◆ Tarefa proposta A ◆
Verta para o inglês esta frase do trecho selecionado apresentado abaixo: "A voz da fala egocêntrica reconstituída consiste na recriação, sob a forma de uma voz do segundo plano enunciativo, do diálogo interior que o sujeito estabelece consigo mesmo em situação de conflito."

◆ Trecho selecionado ◆

Quanto aos segmentos referentes ao segundo plano enunciativo, é frequente um destacamento dessas vozes devido à alternância entre o uso do português, língua usada em alguns trechos da entrevista, e do francês, língua usada em sala de aula. Assim, torna-se ainda mais claro que o “eu” e o “tu” que correspondiam alternadamente ao entrevistador e seu entrevistado, passam a corresponder, também alternadamente, ao professor e a seu(s) interlocutor(es) em sala de aula. Embora nem sempre associadas, as características acima elencadas nos ajudaram a identificar a constante inserção de vozes pertencentes à situação de sala de aula. Acreditamos que essas vozes têm o papel de auxiliar o emissor a elucidar para seus destinatários aspectos de sua atividade que não sejam diretamente visíveis pelo filme de sua aula e que precisem, assim, ser recriados ou reconstituídos, o que se constitui em uma forma de evidenciar o real da atividade (CLOT, 1999; LOUSADA, 2006). Em grande medida, essas vozes da sala de aula consistem em discursos diretos correspondentes a pequenos diálogos entre os professores e seus alunos. Em outros momentos, porém, elas ilustram um diálogo do sujeito consigo mesmo, o que chamamos de: na AC, voz da fala egocêntrica reconstituída (DANTAS-LONGHI, 2013), nas IS, voz da fala egocêntrica. A voz da fala egocêntrica reconstituída consiste na recriação, sob a forma de uma voz do segundo plano enunciativo, do diálogo interior que o sujeito estabelece consigo mesmo em situação de conflito. Ela se assemelha à fala egocêntrica tal como interpretada por Vygotski ([1934]1997), porque representa o momento em que o indivíduo se encontra em situação de conflito ou de esforço intelectual, servindo de apoio para que se possa resolver um problema ou tomar uma decisão. Quanto a sua forma, ela possui características semelhantes às demais vozes pertencentes ao segundo plano enunciativo. Vejamos alguns exemplos: Ocorrência 1306P. 5

1316D.

[Registros sobre a localização de elementos em telas]
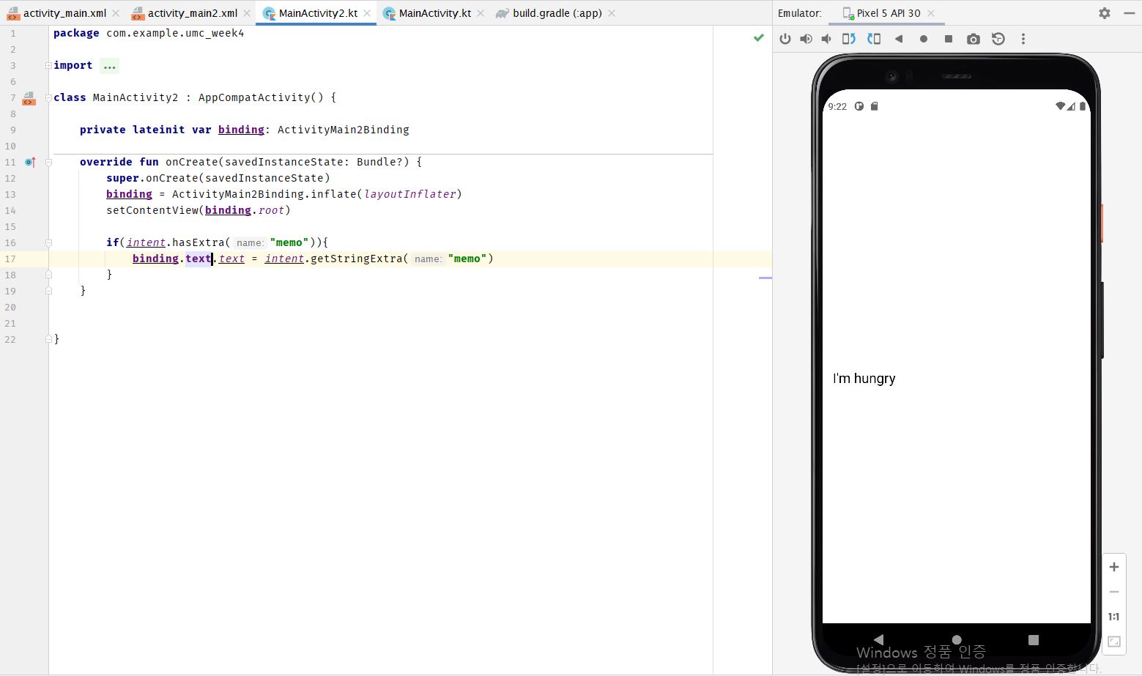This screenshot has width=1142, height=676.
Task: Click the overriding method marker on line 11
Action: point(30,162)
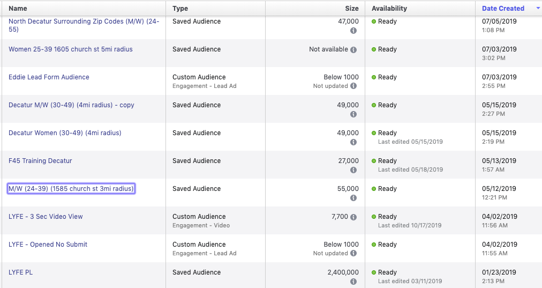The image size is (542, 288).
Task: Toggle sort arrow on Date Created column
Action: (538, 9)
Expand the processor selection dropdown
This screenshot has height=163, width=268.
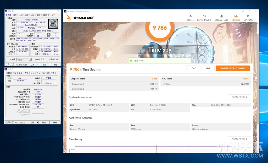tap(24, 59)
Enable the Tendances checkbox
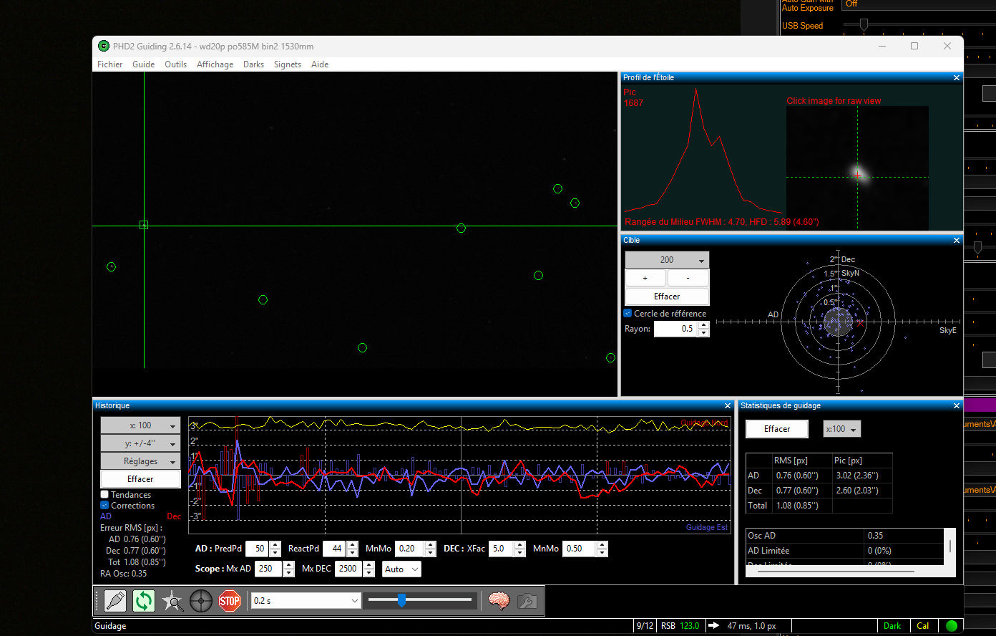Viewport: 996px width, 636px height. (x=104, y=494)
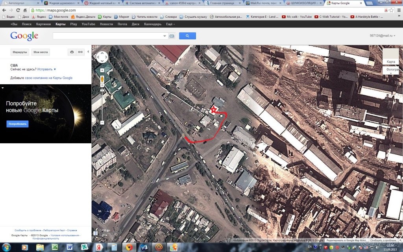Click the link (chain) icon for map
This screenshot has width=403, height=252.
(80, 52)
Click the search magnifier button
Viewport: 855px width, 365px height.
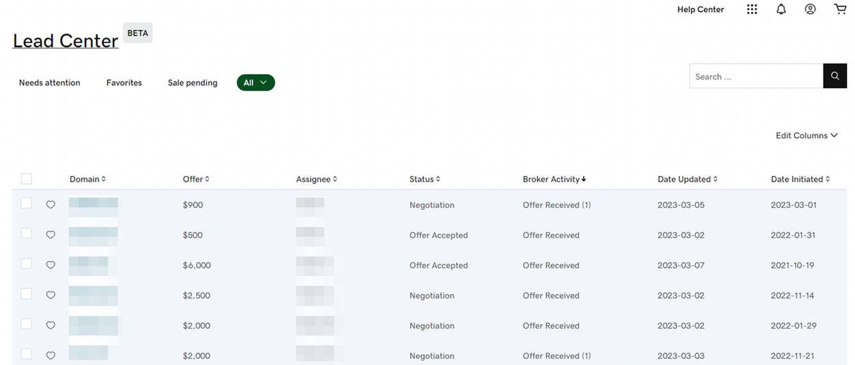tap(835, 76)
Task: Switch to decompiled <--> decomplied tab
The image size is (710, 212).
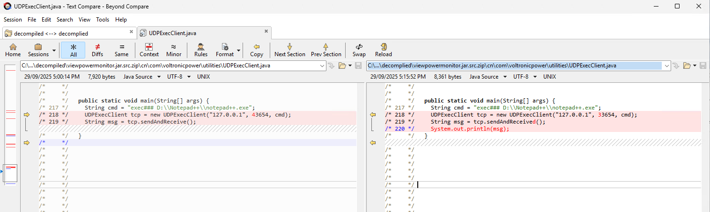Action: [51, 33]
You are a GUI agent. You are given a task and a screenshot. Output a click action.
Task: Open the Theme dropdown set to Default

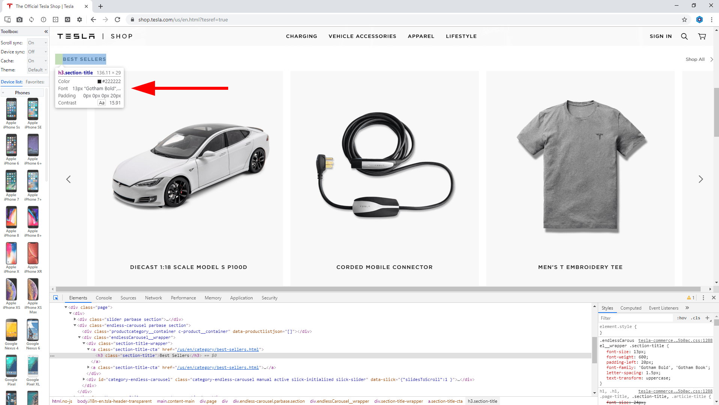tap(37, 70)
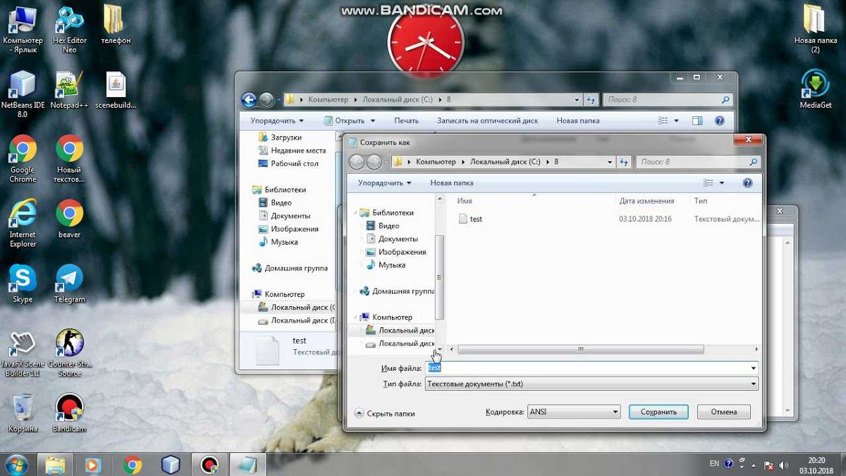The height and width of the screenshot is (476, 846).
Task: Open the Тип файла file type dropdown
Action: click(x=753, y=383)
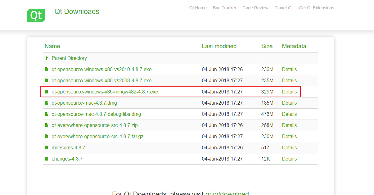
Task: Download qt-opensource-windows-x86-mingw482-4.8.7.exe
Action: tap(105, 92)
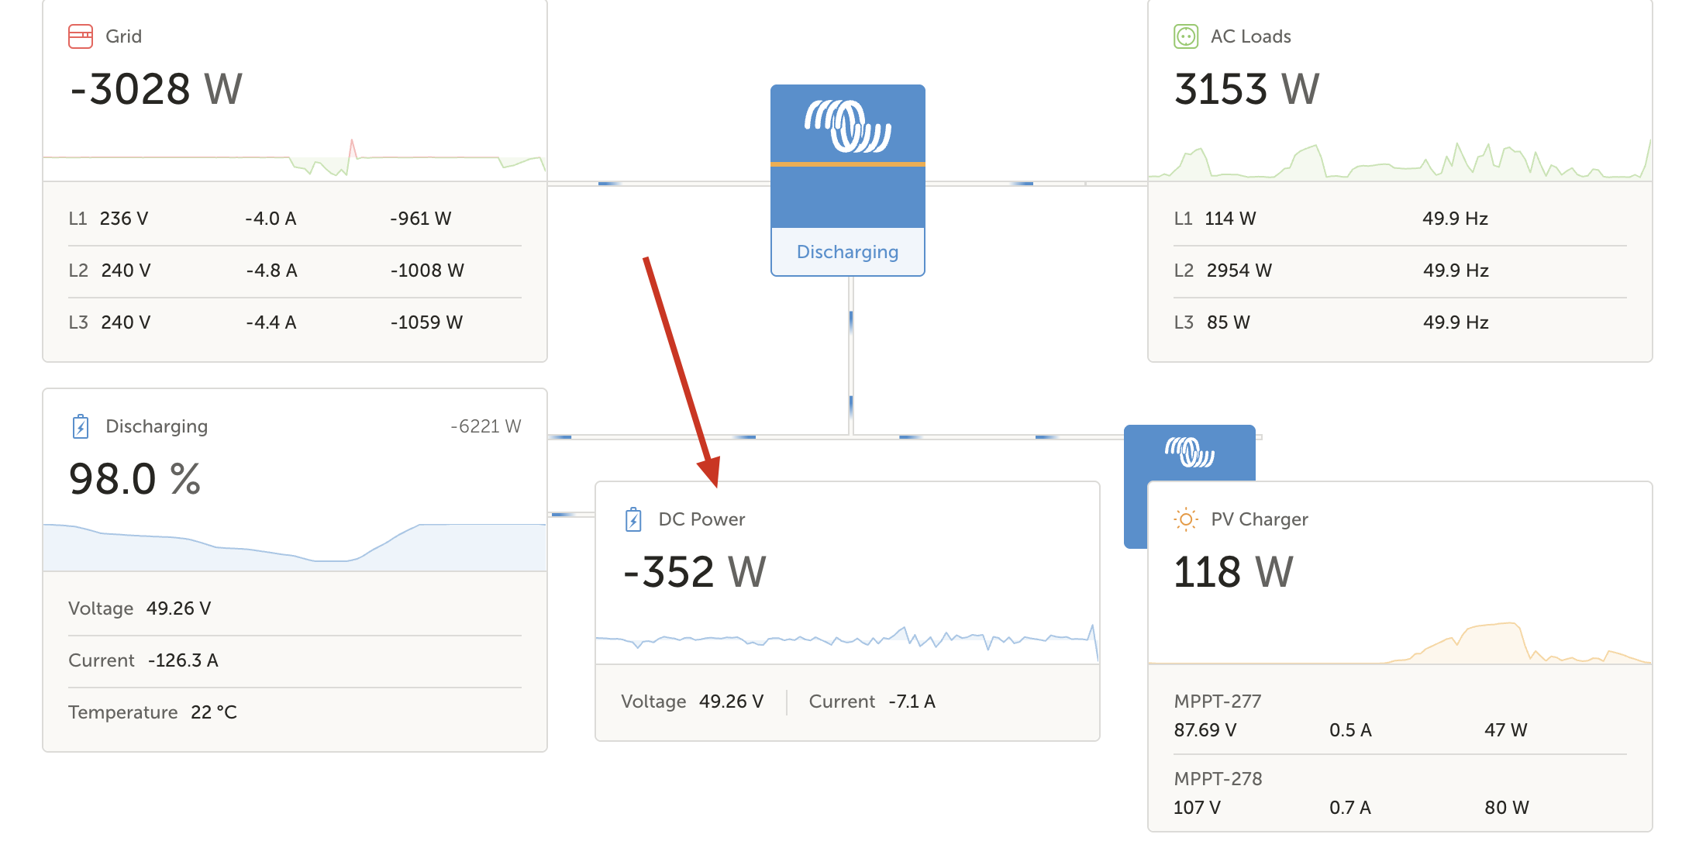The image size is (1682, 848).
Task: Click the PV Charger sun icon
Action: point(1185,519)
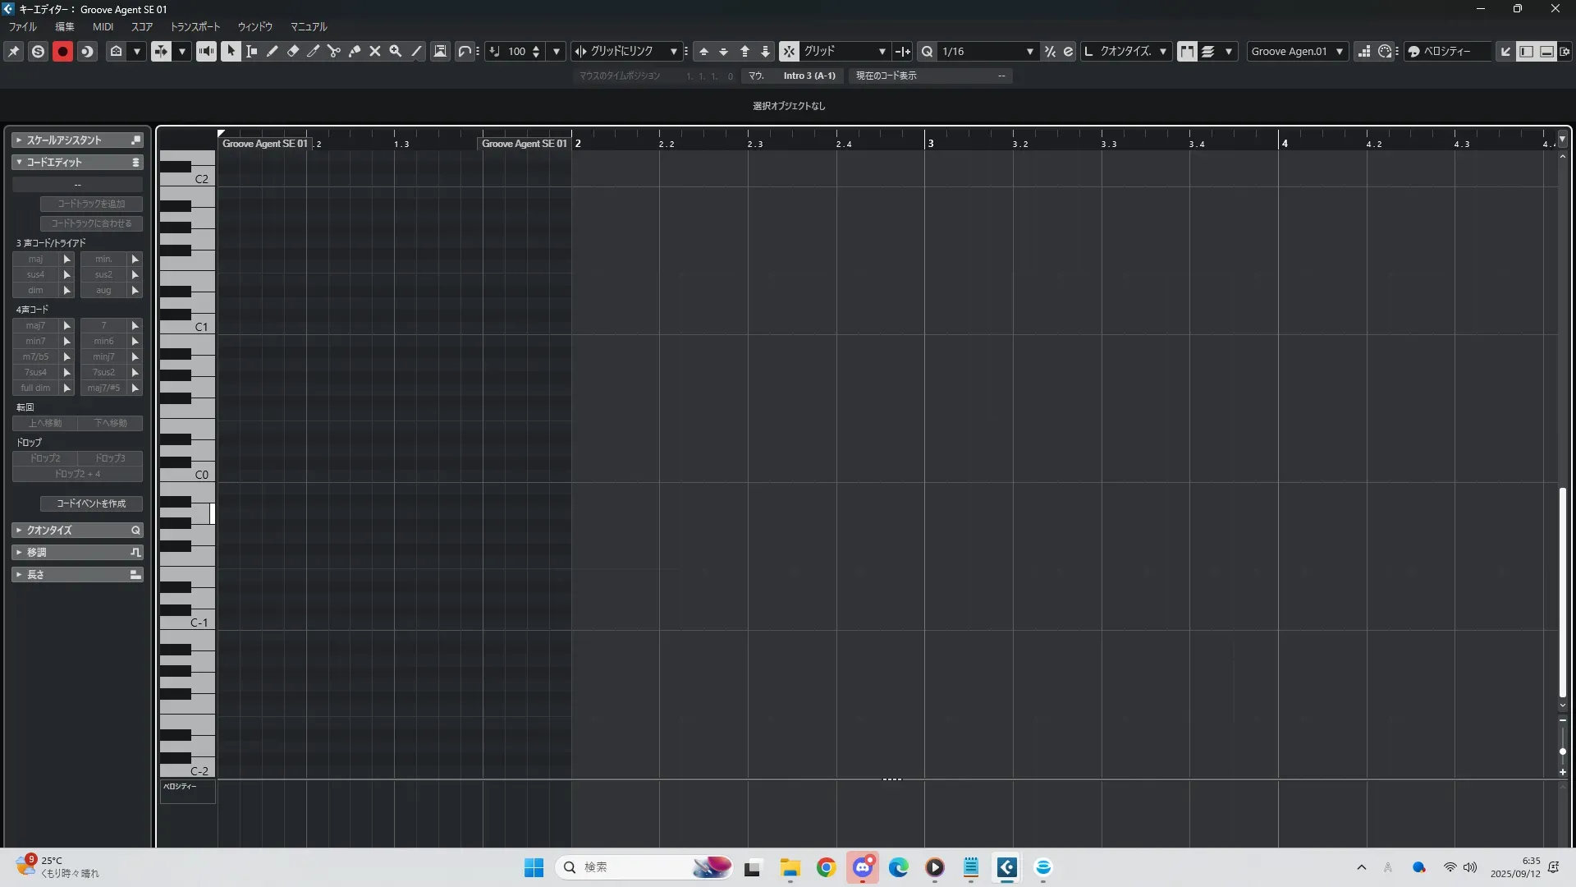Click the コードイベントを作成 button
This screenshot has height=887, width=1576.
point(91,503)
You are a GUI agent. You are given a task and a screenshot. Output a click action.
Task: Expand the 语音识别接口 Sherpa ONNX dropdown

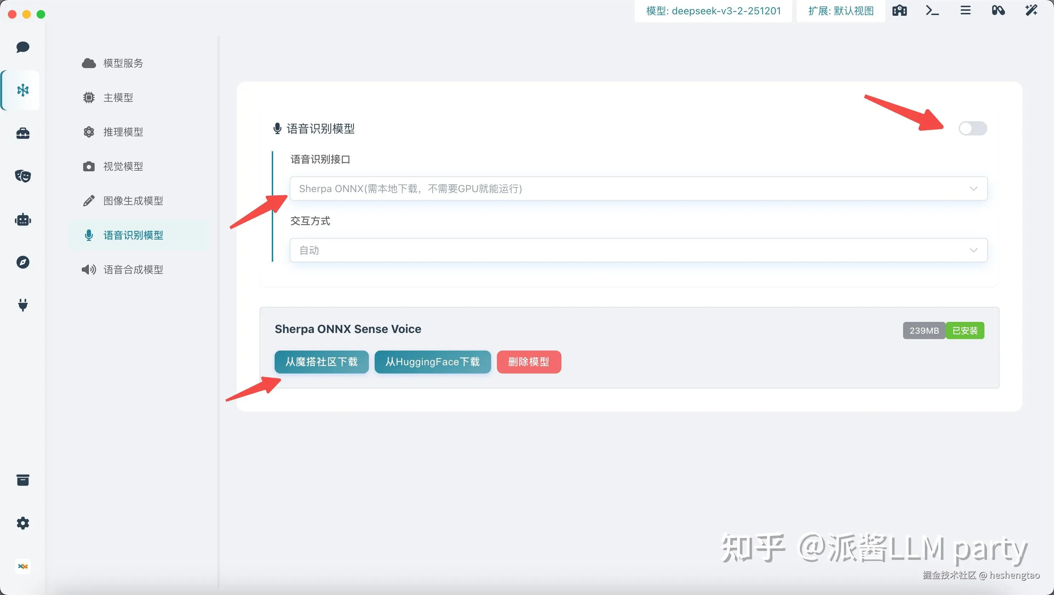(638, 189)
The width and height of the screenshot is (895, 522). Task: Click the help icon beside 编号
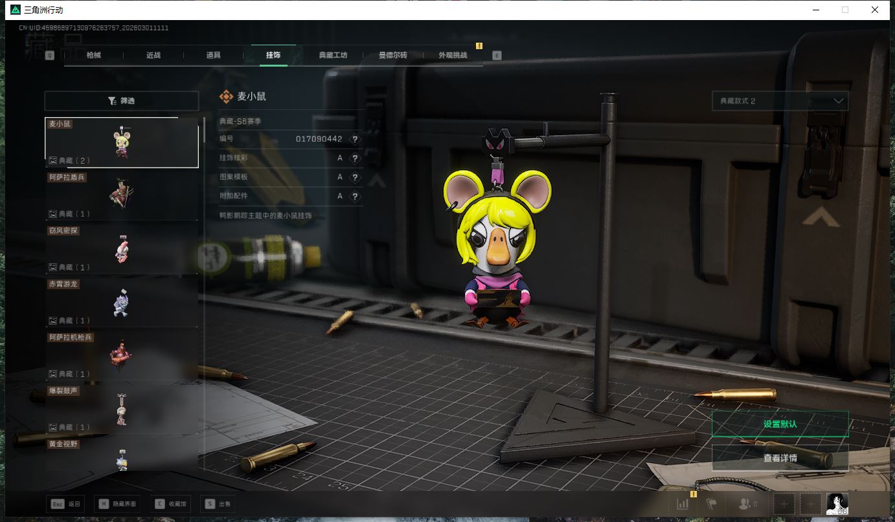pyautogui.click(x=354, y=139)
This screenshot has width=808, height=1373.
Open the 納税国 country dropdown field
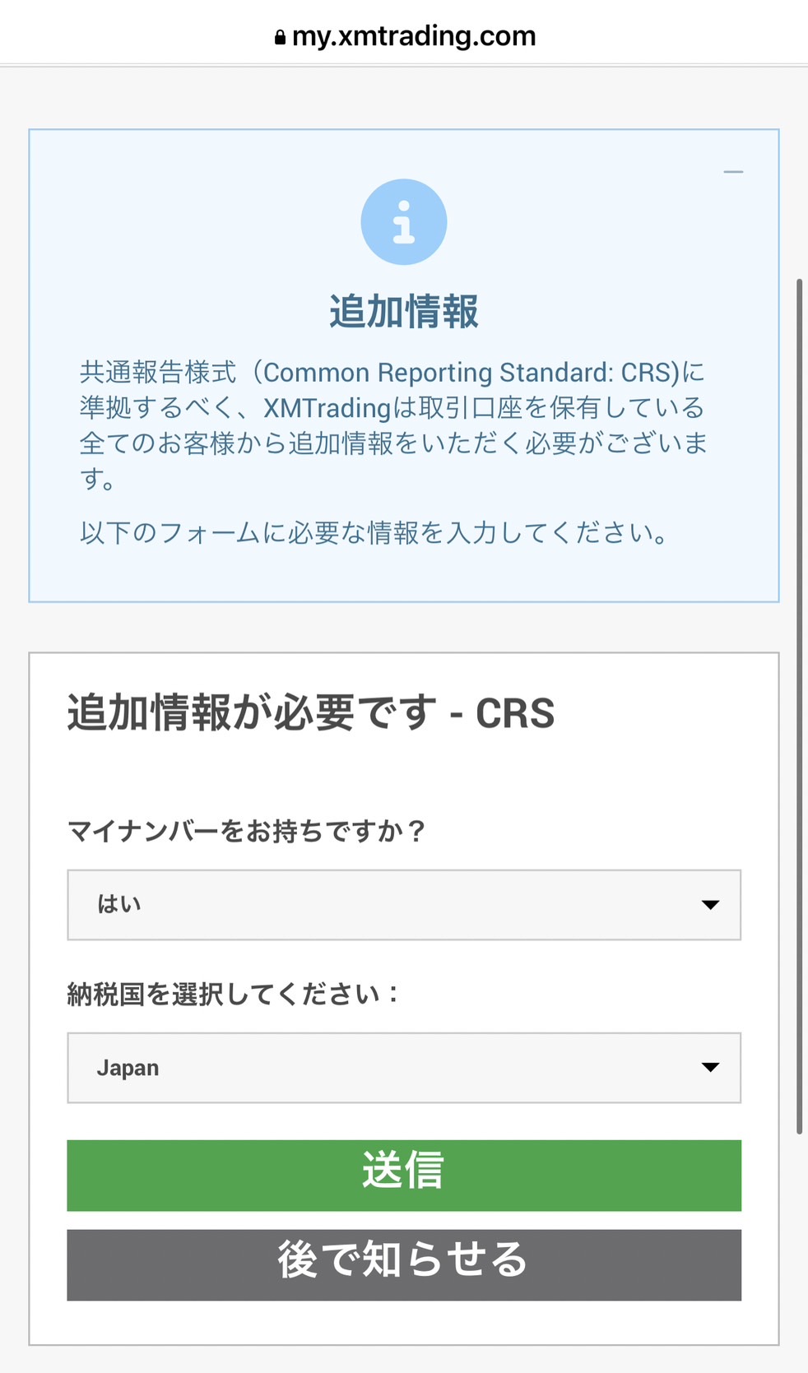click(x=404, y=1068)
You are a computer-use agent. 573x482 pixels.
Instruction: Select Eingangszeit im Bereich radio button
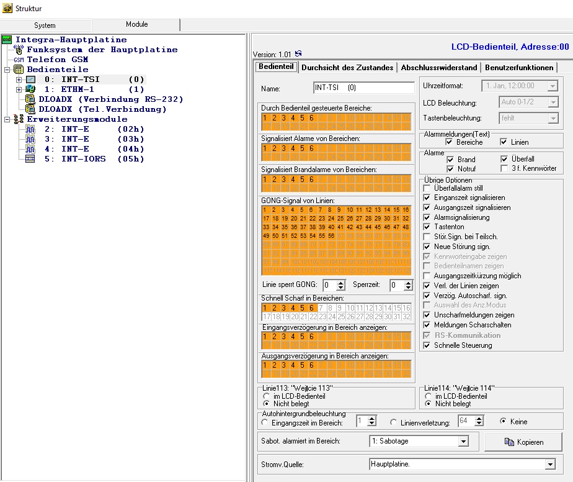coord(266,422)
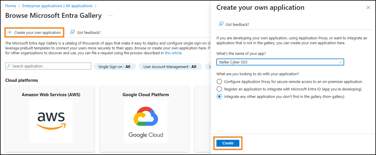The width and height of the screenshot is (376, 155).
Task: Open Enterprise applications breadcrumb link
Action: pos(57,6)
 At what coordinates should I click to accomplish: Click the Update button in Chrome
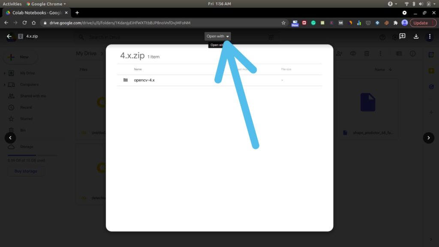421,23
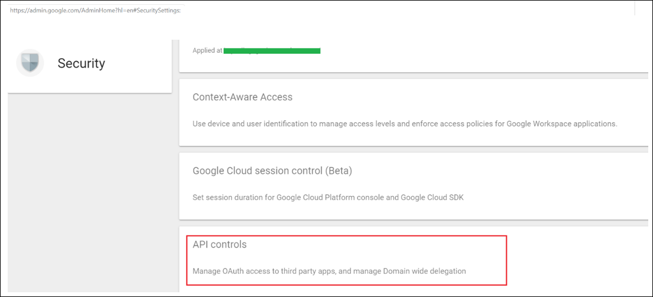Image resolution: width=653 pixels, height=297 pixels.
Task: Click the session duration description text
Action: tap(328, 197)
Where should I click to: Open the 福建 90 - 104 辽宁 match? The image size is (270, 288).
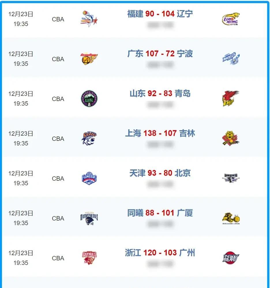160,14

◆ Tarefa proposta B ◆
Nas linhas sobre localização de elementos em telas, atualize o trecho que vai da linha com "This screenshot has width=808, height=1373." até a última linha, ambas incluídas, trocando "Update button" por "Reload button". Reproduza somente essas linhas, sem as imagens.

◆ Resultado da tarefa A ◆
The voice of reconstructed egocentric speech consists in the re-creation, in the form of a voice from the second enunciative plane, of the inner dialogue that the subject establishes with themselves in a situation of conflict.

◆ Resultado da tarefa B ◆
This screenshot has width=808, height=1373.
Open the 納税国 country dropdown field
click(x=404, y=1068)
You are a computer-use agent. 573x482 pixels.
Instruction: Select Eingangszeit im Bereich radio button
coord(266,422)
The width and height of the screenshot is (376, 155).
Task: Open Enterprise applications breadcrumb link
Action: pos(57,6)
 At what coordinates should I click to accomplish: Click the Reload button in Chrome
421,23
Image resolution: width=653 pixels, height=297 pixels.
Task: Click the session duration description text
Action: tap(328, 197)
Where should I click to: Open the 福建 90 - 104 辽宁 match? The image size is (270, 288).
160,14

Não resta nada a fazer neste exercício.